§ **RECORDS PROVIDED**:
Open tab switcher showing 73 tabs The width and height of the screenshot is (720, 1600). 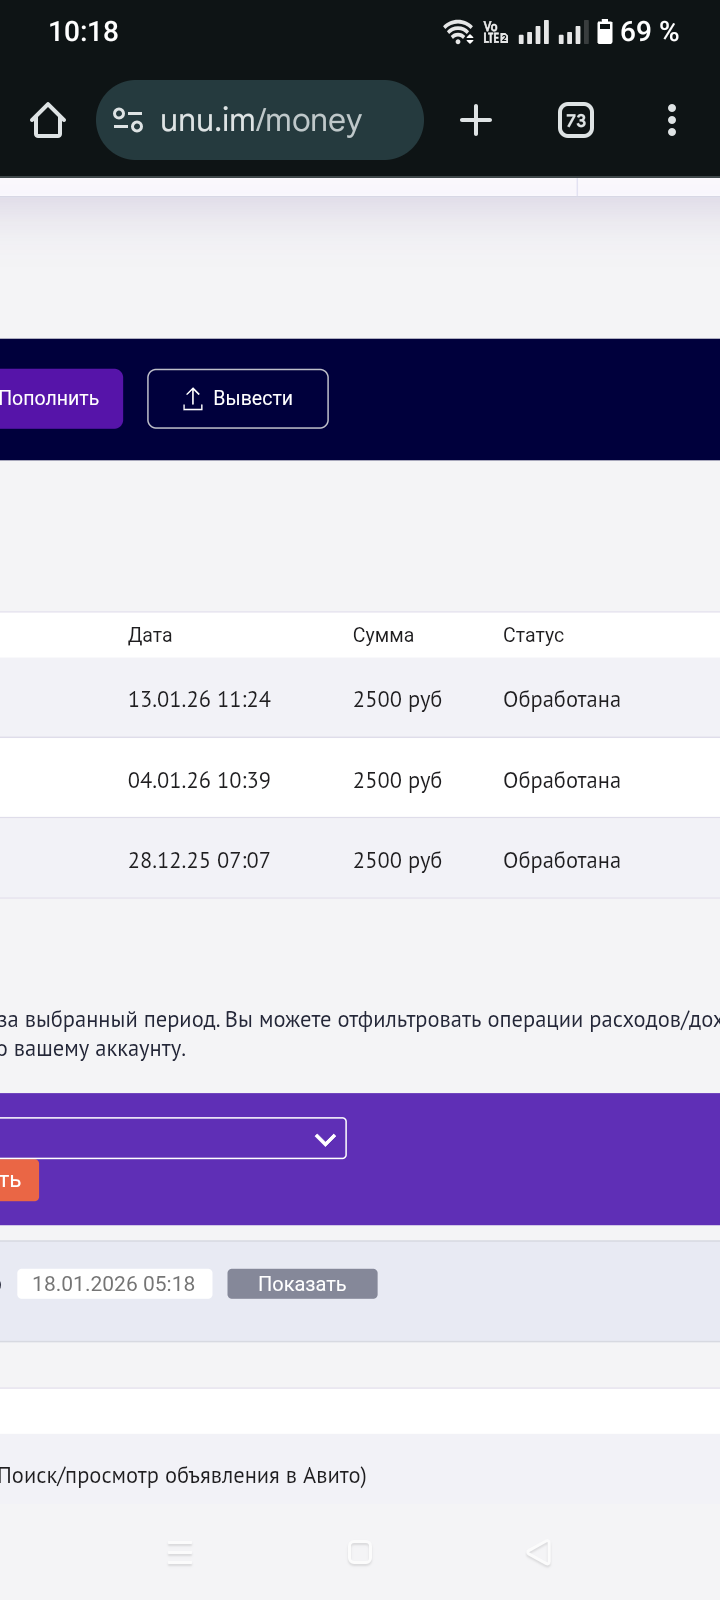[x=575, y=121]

* * *

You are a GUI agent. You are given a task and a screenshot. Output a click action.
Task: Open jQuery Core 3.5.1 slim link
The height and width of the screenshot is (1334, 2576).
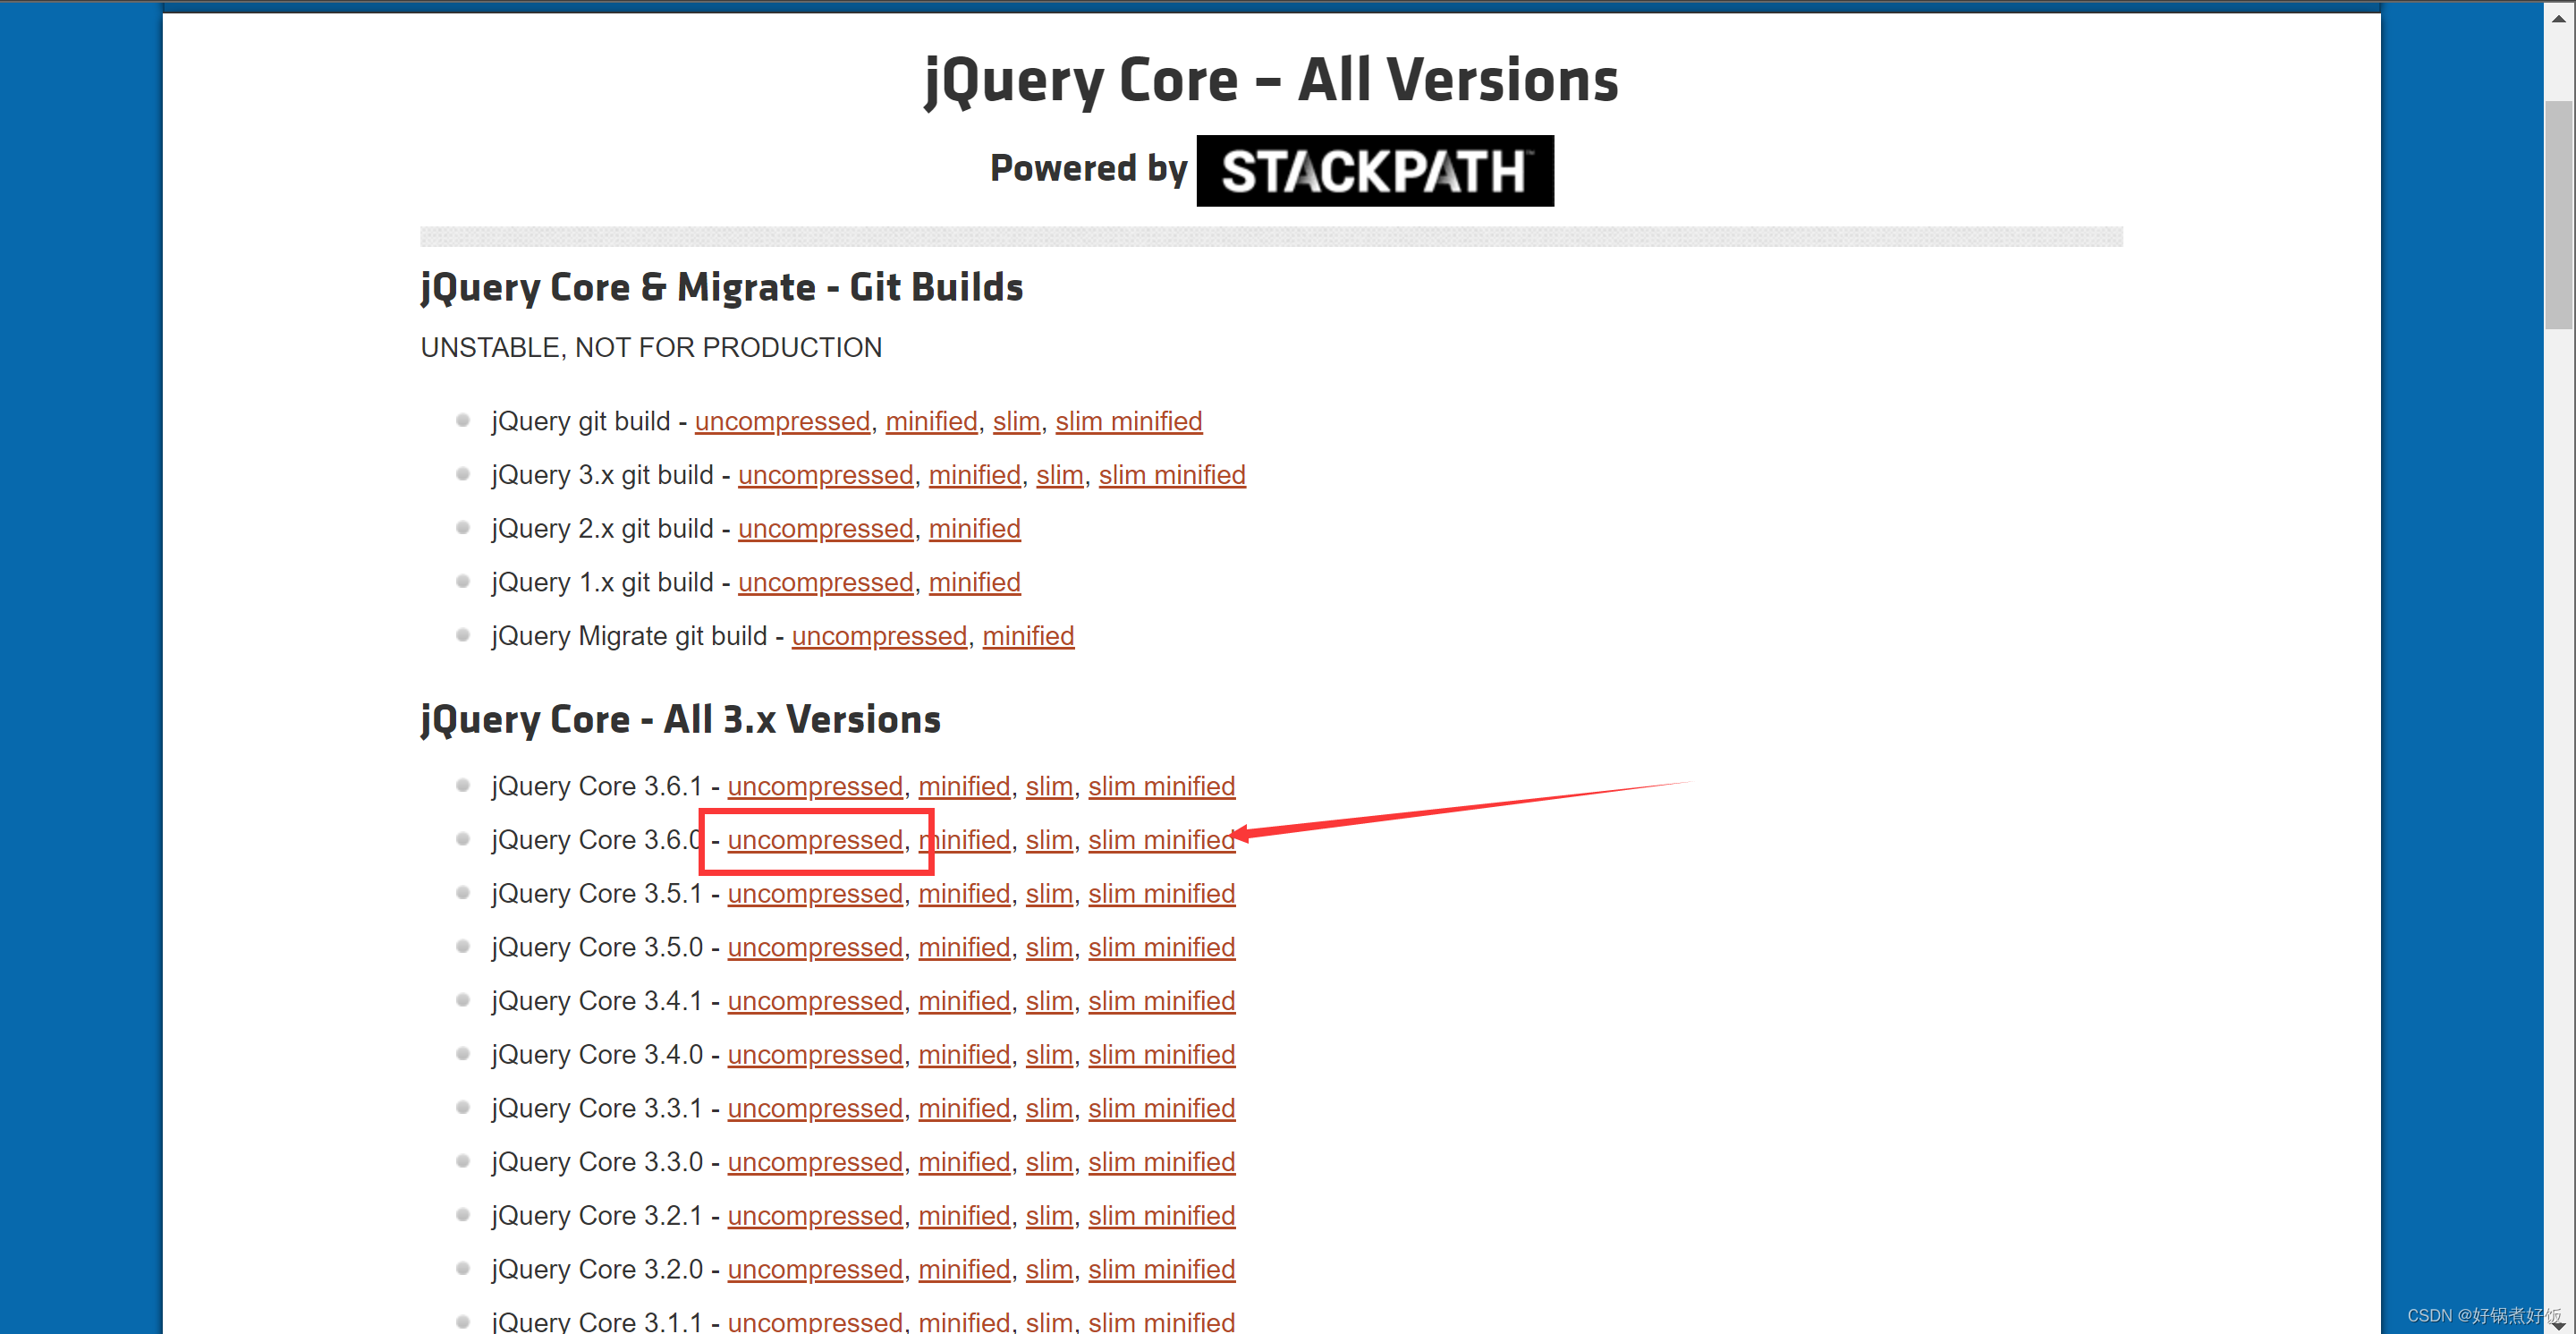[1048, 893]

§ **DIRECTIVE**:
Copy the data above word for word, starting at the line containing "You are a GUI" and ending at the line containing "[1048, 893]". Leave out the pictures.

§ **EXERCISE RESULT**:
You are a GUI agent. You are given a task and a screenshot. Output a click action.
Task: Open jQuery Core 3.5.1 slim link
The height and width of the screenshot is (1334, 2576).
[1048, 893]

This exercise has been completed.